In [3]: %time df = pandas.read_csv("data/GSM2230757_human1_umifm_counts.csv")
CPU times: user 19.2 s, sys: 863 ms, total: 20 s
Wall time: 20 s


~/w/TableReader (master|…) $ julia
   _       _ _(_)_     |  Documentation: https://docs.julialang.org
  (_)     | (_) (_)    |
   _ _   _| |_  __ _   |  Type "?" for help, "]?" for Pkg help.
  | | | | | | |/ _` |  |
  | | |_| | | | (_| |  |  Version 1.1.0 (2019-01-21)
 _/ |\__'_|_|_|\__'_|  |  Official https://julialang.org/ release
|__/                   |

julia> using TableReader

julia> @time df = readcsv("data/parking-citations.csv", chunksize = 0);
 23.972916 seconds (59.34 M allocations: 5.699 GiB, 12.75% gc time)

julia> @time df = readcsv("data/GSM2230757_human1_umifm_counts.csv");
  4.353241 seconds (3.50 M allocations: 1.054 GiB, 55.04% gc time)

I also have a plan to get rid of the Schema specific compile stuff for TextParse.jl.

Given you have access to the data can you try R’s data.table?


Here is a result:

~/w/TableReader (master|…) $ R

R version 3.5.2 (2018-12-20) -- "Eggshell Igloo"
Copyright (C) 2018 The R Foundation for Statistical Computing
Platform: x86_64-apple-darwin15.6.0 (64-bit)


> library(data.table)
data.table 1.12.0  Latest news: r-datatable.com
> system.time(data.table::fread("data/parking-citations.csv"))
   user  system elapsed
163.558   4.204  26.779
> system.time(data.table::fread("data/GSM2230757_human1_umifm_counts.csv"))
   user  system elapsed
  1.048   0.151   1.403
1 Like

Oh wow looks like TableReader is very competitve. Hopefully you can fix the ‘|’ delimiter issue so i can test it on the Fannie Mae data.

Submitted a bug report. It doesn’t work on the Fannie Mae data yet.

@bicycle1885 how did you make TableReader so much faster than all other Julia readers? Can give some high level strategies you have followed?

1 Like

I’m going to officially announce TableReader.jl here with some design concepts once it is registered in METADATA (https://github.com/JuliaLang/METADATA.jl/pull/22346). But briefly speaking, I think horizontal tokenization using a finite state automaton and vertical parsing using a string cache etc. make TableReader.jl faster than other packages. These strategies are chosen in my experience of making fast text parsers in the field of bioinformatics (for example, https://github.com/BioJulia/Automa.jl is my product). Also, modest specialization of methods reduces the start-up delay especially when there are a lot of columns in the data file. https://github.com/bicycle1885/TranscodingStreams.jl makes this practical.


Are there any strategies that can further improve the the performance when multithreading comes around? I learned that expertise really matters.

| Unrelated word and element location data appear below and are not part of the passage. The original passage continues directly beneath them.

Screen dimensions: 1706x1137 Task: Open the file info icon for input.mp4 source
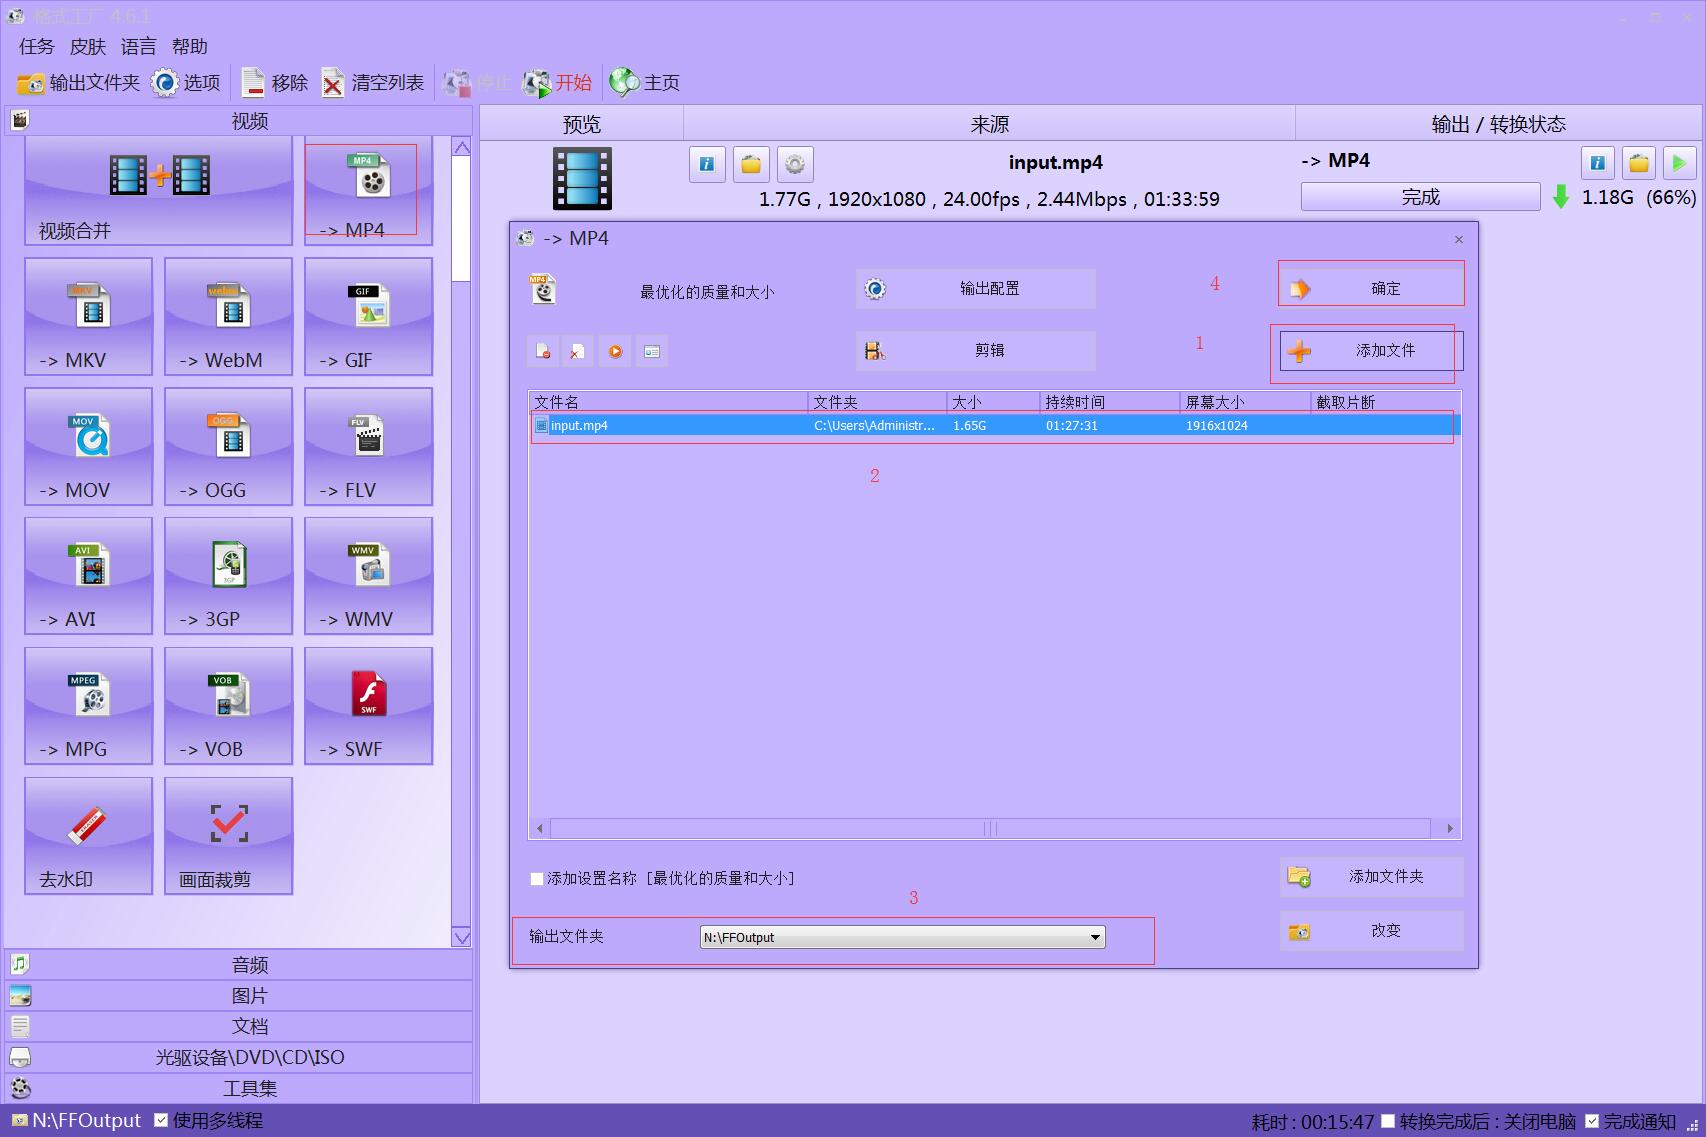click(707, 164)
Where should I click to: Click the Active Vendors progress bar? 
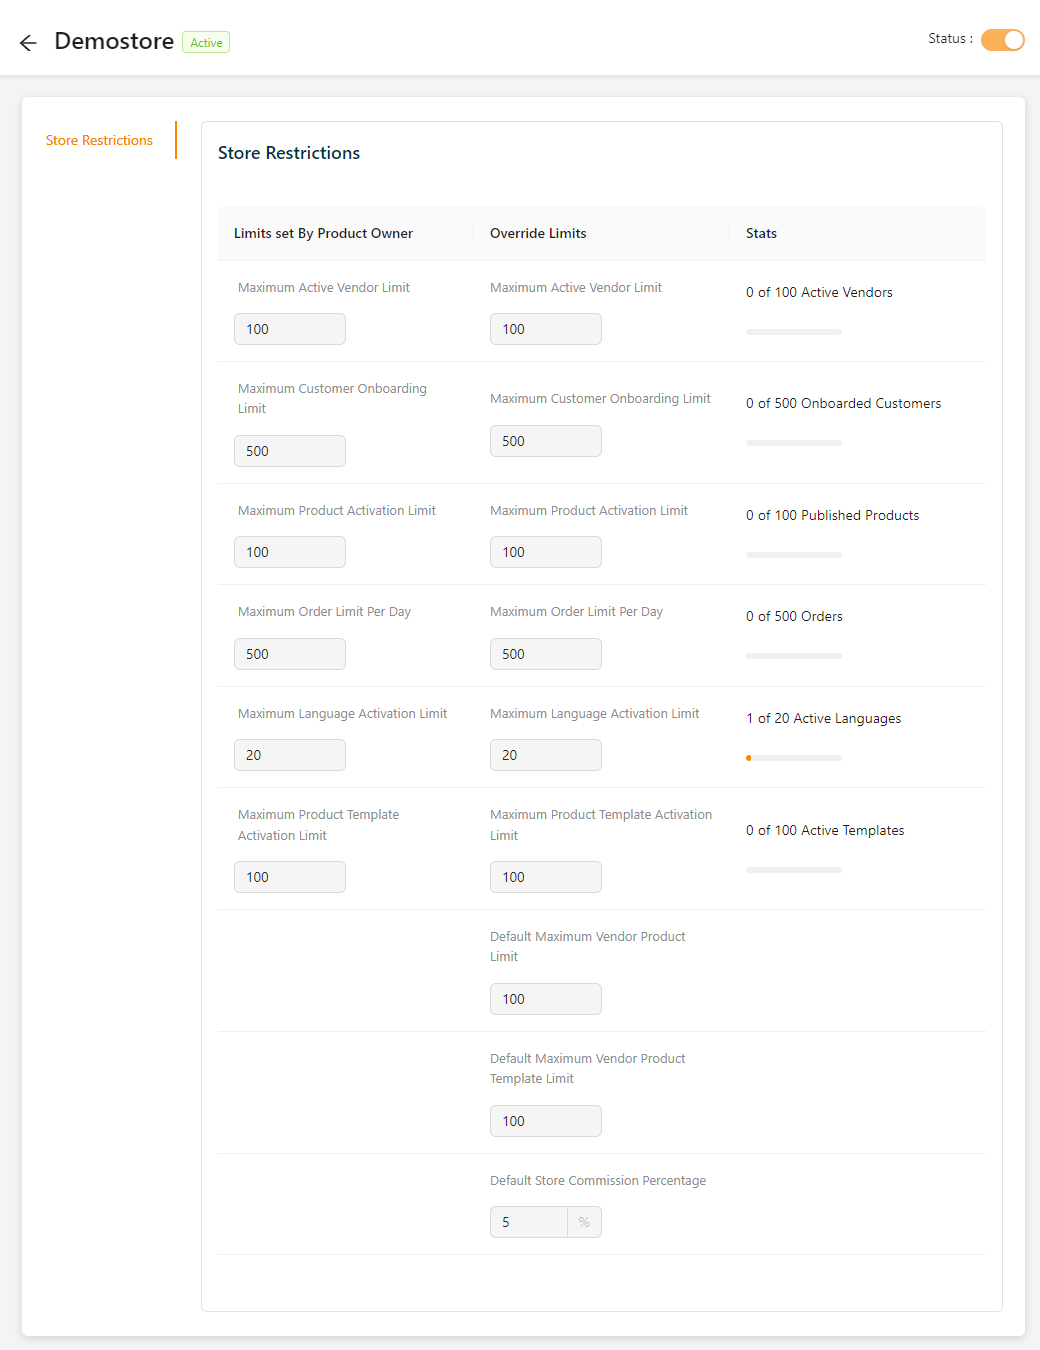[x=794, y=332]
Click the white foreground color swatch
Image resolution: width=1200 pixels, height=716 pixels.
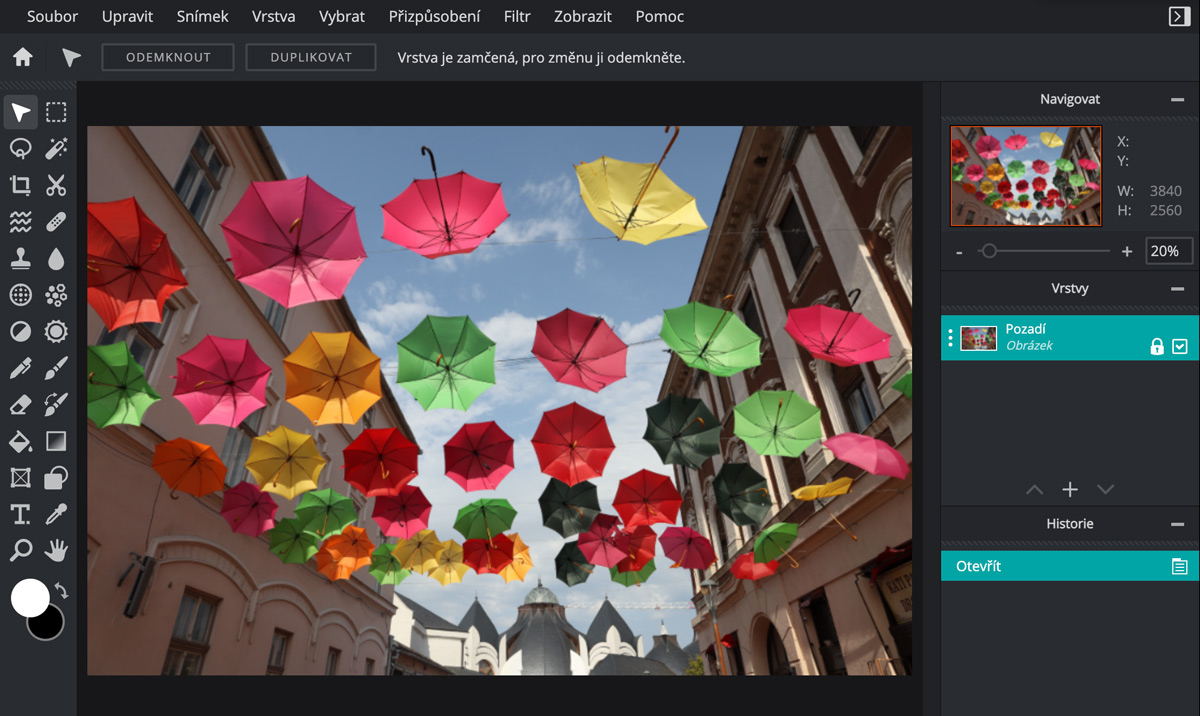(29, 597)
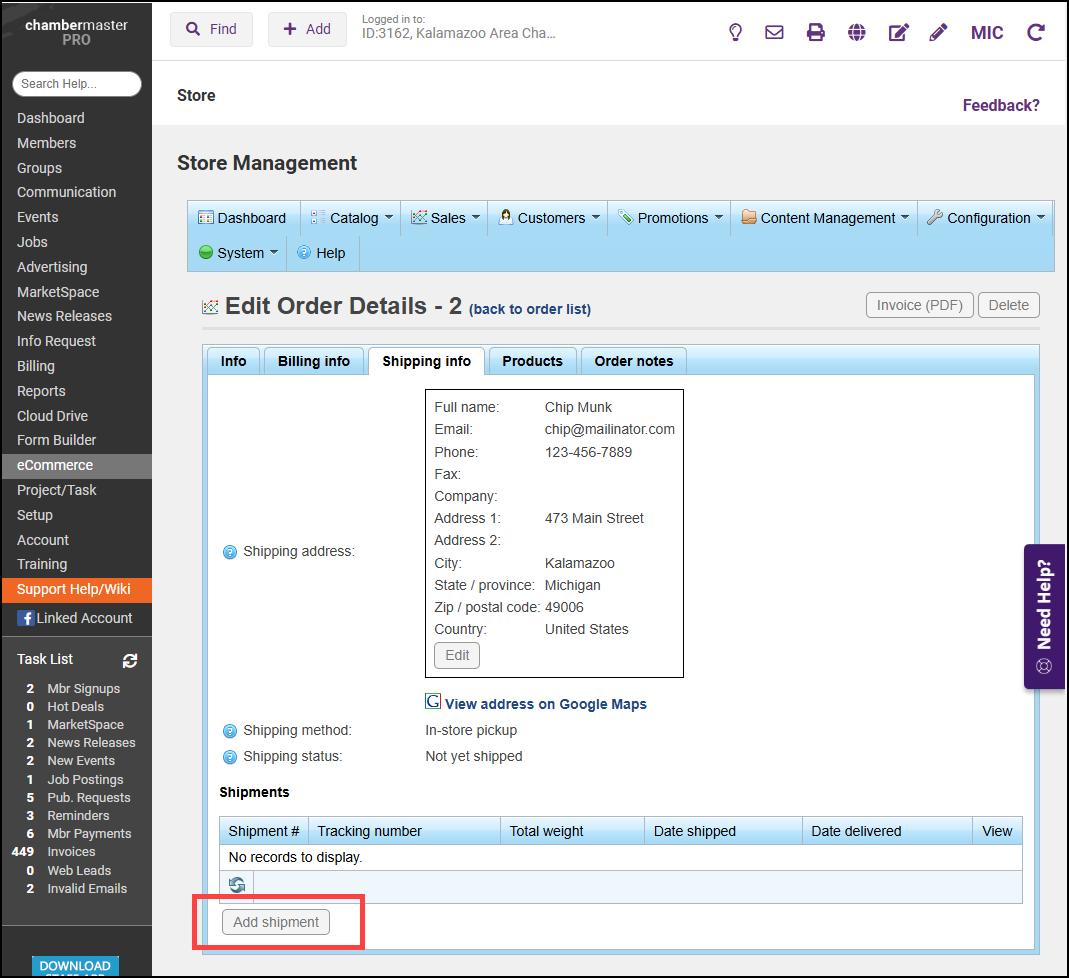Click the Shipping address help icon
This screenshot has width=1069, height=978.
(229, 552)
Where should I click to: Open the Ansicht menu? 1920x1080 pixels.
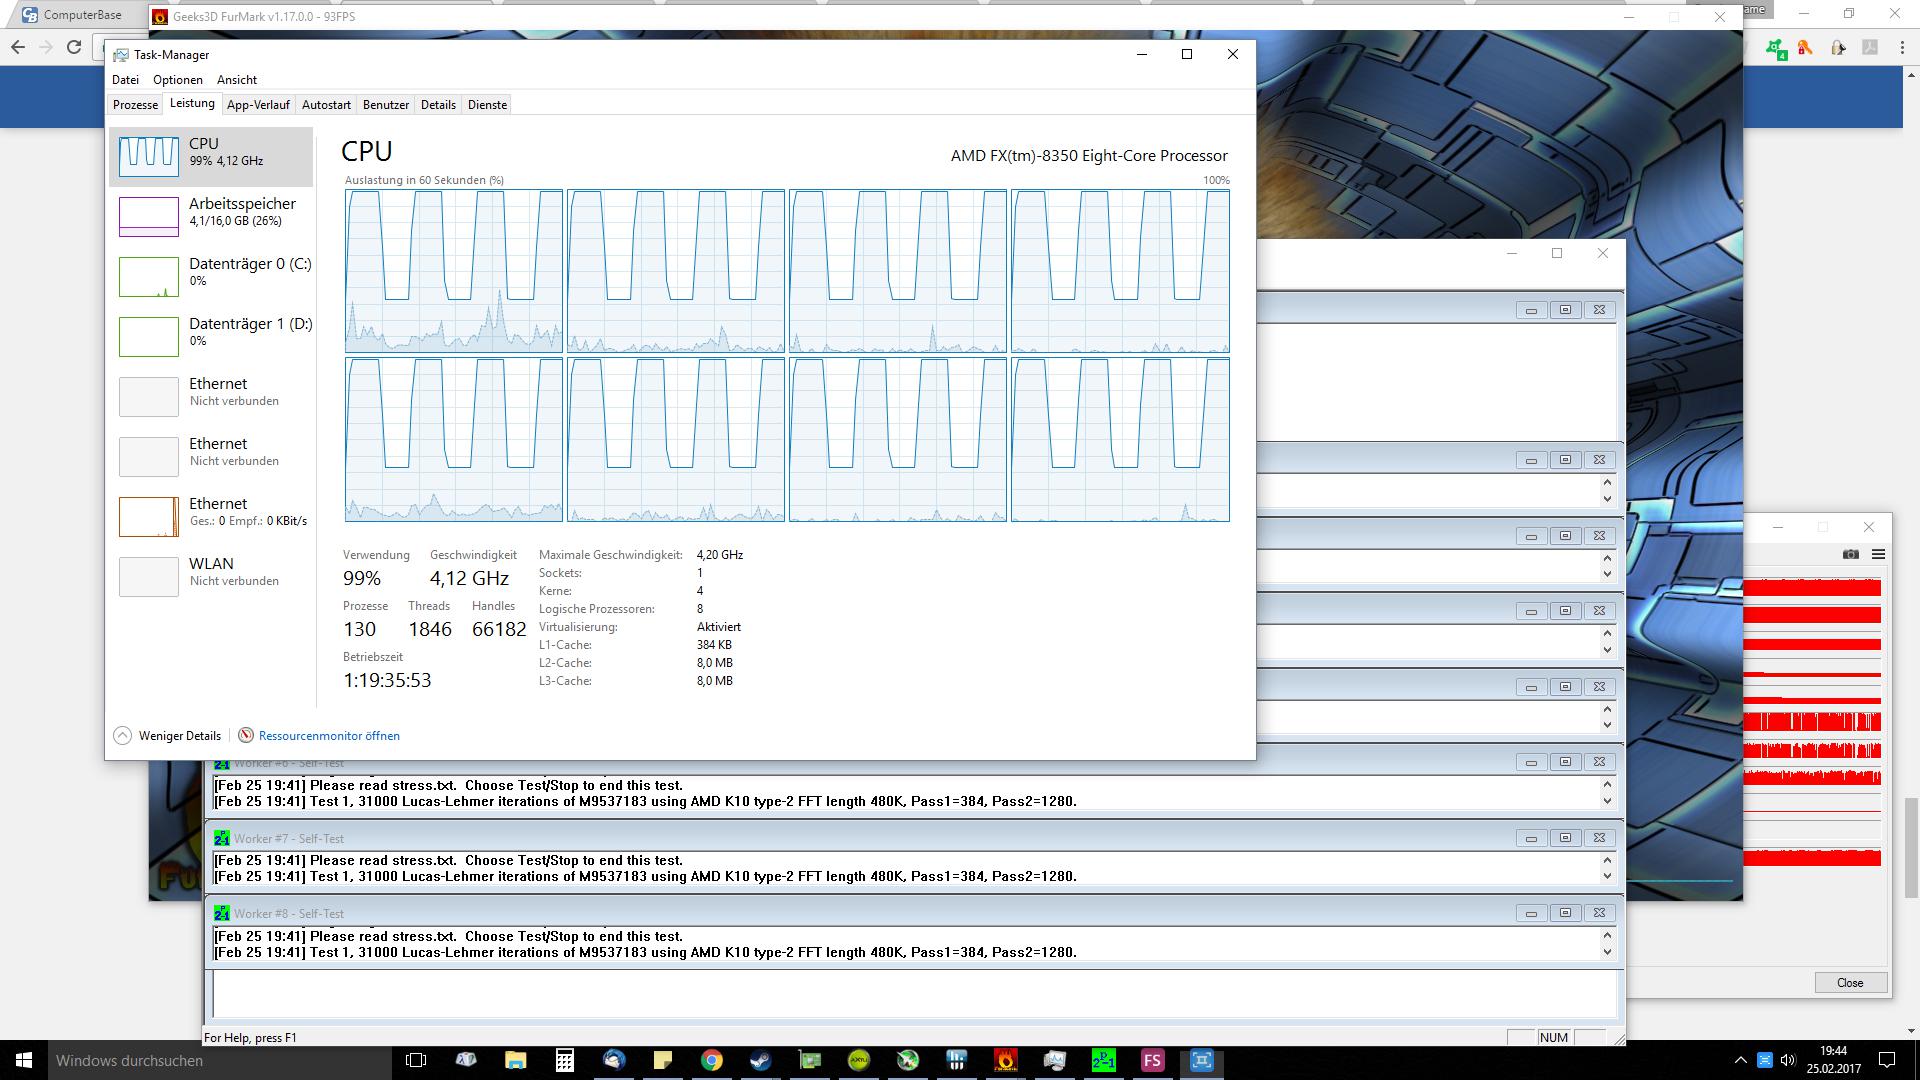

This feels weird. I am not the approach. Clearly the approach is fantastic, but the fact that we need to make this compromise. Of course full specialization will result in faster code, but the compilation will slow it down! This problem seems unique to Julia.

Theoretically, if I build a process to read CSV files in the same format every month (with new data of course), then I would go for the fully compiled approach. In fact I would try to save the compiled code, especially the code is dispatched on all column types. But it feels like for interactive use, more modest specialization is sometimes better. To balance this trade-off in practice increases mental load when developing packages. No solution from me, just some observations that I think are interesting.